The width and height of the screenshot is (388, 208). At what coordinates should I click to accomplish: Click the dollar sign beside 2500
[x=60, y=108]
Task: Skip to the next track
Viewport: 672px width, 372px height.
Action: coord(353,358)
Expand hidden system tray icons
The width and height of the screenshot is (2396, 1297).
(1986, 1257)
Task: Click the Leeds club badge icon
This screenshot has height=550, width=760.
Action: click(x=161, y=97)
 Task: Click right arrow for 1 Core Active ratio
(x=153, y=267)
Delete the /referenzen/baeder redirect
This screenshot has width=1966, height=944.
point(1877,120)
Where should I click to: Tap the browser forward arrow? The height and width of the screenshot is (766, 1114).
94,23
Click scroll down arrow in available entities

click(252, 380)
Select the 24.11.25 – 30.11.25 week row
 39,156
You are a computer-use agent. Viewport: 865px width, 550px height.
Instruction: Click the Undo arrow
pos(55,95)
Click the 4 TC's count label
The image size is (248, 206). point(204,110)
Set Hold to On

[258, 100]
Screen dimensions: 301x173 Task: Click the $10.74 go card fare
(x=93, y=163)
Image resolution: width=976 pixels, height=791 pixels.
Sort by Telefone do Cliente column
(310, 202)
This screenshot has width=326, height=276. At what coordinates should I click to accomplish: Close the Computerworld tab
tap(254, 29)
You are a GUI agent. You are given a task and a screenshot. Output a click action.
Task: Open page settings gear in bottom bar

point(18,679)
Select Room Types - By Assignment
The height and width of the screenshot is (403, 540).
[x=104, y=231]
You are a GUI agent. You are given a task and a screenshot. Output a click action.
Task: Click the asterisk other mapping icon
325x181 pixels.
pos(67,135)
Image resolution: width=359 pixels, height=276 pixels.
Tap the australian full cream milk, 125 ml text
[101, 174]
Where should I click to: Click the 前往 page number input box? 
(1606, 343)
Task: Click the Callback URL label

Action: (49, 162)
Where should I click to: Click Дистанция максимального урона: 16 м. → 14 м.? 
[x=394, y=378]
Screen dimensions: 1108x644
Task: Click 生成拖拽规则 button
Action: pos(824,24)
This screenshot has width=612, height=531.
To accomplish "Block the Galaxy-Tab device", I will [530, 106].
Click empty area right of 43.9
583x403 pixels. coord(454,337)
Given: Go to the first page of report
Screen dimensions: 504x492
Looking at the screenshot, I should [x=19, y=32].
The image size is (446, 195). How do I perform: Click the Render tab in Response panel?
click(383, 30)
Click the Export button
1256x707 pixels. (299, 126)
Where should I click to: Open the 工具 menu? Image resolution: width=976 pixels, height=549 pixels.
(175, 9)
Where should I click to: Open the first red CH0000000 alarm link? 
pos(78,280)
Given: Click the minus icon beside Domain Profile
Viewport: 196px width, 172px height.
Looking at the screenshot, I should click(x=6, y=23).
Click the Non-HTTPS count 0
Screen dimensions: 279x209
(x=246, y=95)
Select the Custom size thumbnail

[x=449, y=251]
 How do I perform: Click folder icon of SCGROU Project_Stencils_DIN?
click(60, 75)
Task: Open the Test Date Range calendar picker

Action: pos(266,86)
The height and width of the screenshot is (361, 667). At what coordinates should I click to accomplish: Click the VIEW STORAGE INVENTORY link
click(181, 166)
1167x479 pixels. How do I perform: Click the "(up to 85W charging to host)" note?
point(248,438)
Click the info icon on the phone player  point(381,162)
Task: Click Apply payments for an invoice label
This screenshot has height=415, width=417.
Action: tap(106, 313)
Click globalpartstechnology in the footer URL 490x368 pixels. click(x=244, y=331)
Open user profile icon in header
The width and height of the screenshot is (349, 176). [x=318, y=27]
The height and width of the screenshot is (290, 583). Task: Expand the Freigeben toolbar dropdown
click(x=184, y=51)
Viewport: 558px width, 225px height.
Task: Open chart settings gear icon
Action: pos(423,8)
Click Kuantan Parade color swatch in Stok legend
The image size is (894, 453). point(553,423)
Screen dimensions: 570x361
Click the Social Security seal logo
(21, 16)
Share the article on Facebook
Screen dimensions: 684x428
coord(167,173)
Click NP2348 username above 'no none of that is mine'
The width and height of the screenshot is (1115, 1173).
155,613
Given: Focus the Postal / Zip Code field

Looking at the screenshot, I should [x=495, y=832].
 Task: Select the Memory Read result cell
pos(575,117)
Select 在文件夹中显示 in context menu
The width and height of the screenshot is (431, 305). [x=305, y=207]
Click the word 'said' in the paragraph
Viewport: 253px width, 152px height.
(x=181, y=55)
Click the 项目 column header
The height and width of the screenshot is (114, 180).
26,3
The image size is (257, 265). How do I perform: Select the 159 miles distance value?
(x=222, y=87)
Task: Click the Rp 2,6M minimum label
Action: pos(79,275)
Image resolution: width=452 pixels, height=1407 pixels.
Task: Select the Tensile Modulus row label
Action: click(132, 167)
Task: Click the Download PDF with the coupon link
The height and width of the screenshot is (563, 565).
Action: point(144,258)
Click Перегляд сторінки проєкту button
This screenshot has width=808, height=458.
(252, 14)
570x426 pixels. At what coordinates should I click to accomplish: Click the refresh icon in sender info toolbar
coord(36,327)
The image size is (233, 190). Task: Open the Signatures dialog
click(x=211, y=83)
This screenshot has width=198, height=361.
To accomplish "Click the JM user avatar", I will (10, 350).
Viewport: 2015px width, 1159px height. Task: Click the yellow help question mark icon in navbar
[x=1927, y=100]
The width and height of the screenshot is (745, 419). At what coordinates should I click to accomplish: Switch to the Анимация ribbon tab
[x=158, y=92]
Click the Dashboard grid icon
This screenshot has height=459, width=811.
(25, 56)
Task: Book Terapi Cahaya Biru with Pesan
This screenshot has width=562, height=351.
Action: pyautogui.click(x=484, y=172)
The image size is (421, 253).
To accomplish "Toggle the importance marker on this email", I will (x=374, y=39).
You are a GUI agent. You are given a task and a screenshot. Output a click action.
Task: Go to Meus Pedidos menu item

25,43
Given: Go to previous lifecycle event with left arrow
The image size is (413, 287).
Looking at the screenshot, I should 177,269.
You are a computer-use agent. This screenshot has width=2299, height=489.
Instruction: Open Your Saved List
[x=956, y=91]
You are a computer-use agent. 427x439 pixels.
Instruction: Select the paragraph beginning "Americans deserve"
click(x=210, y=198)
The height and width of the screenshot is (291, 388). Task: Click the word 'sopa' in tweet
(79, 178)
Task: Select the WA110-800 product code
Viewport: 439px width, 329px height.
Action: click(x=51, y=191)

===

Consigne: Indiquez combien de lignes des données ci-dessus contiennent le mot « button », en répondant uniquement par ce nombre.

Résultat: 3